• **WHAT YOU ARE ASKED TO DO**:
Return the data below, unchanged.

• **RECORDS SUPPLIED**:

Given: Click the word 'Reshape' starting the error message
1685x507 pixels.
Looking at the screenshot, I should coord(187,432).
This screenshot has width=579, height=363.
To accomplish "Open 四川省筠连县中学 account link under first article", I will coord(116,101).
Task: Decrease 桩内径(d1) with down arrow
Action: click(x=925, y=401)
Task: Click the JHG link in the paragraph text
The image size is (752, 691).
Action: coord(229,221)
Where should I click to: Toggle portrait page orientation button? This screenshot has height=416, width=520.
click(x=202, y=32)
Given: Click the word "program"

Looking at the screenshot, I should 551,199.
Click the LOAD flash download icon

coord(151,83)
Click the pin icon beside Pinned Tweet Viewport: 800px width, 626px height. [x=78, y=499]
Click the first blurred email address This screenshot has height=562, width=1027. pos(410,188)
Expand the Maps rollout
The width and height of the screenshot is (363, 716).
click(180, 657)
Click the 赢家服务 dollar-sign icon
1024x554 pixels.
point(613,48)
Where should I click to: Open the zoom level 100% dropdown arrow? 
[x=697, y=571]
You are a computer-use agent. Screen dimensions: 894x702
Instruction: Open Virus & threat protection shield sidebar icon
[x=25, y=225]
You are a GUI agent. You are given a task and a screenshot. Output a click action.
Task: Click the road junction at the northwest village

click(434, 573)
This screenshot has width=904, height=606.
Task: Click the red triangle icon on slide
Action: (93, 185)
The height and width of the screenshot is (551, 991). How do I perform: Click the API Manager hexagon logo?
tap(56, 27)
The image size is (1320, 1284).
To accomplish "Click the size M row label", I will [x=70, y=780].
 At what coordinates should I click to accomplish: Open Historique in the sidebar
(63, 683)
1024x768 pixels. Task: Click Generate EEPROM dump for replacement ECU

• **ANSWER FOR THE TASK**:
Given: Click the word 'Reshape' starting the error message
1685x507 pixels.
Looking at the screenshot, I should coord(187,432).
This screenshot has width=579, height=363.
To accomplish "Open 四川省筠连县中学 account link under first article", I will coord(116,101).
Task: Decrease 桩内径(d1) with down arrow
Action: click(x=925, y=401)
Task: Click the JHG link in the paragraph text
The image size is (752, 691).
Action: coord(229,221)
Where should I click to: Toggle portrait page orientation button? This screenshot has height=416, width=520.
click(x=202, y=32)
Given: Click the word "program"

Looking at the screenshot, I should 551,199.
Click the LOAD flash download icon

coord(151,83)
Click the pin icon beside Pinned Tweet Viewport: 800px width, 626px height. [x=78, y=499]
Click the first blurred email address This screenshot has height=562, width=1027. pos(410,188)
Expand the Maps rollout
The width and height of the screenshot is (363, 716).
click(180, 657)
Click the 赢家服务 dollar-sign icon
1024x554 pixels.
point(613,48)
Where should I click to: Open the zoom level 100% dropdown arrow? 
[x=697, y=571]
You are a computer-use agent. Screen dimensions: 894x702
Instruction: Open Virus & threat protection shield sidebar icon
[x=25, y=225]
You are a GUI agent. You are given a task and a screenshot. Output a click action.
Task: Click the road junction at the northwest village

click(434, 573)
This screenshot has width=904, height=606.
Task: Click the red triangle icon on slide
Action: (93, 185)
The height and width of the screenshot is (551, 991). How do I perform: Click the API Manager hexagon logo?
tap(56, 27)
The image size is (1320, 1284).
To accomplish "Click the size M row label", I will [x=70, y=780].
 At what coordinates should I click to accomplish: Open Historique in the sidebar
(63, 683)
1024x768 pixels. Task: Click Generate EEPROM dump for replacement ECU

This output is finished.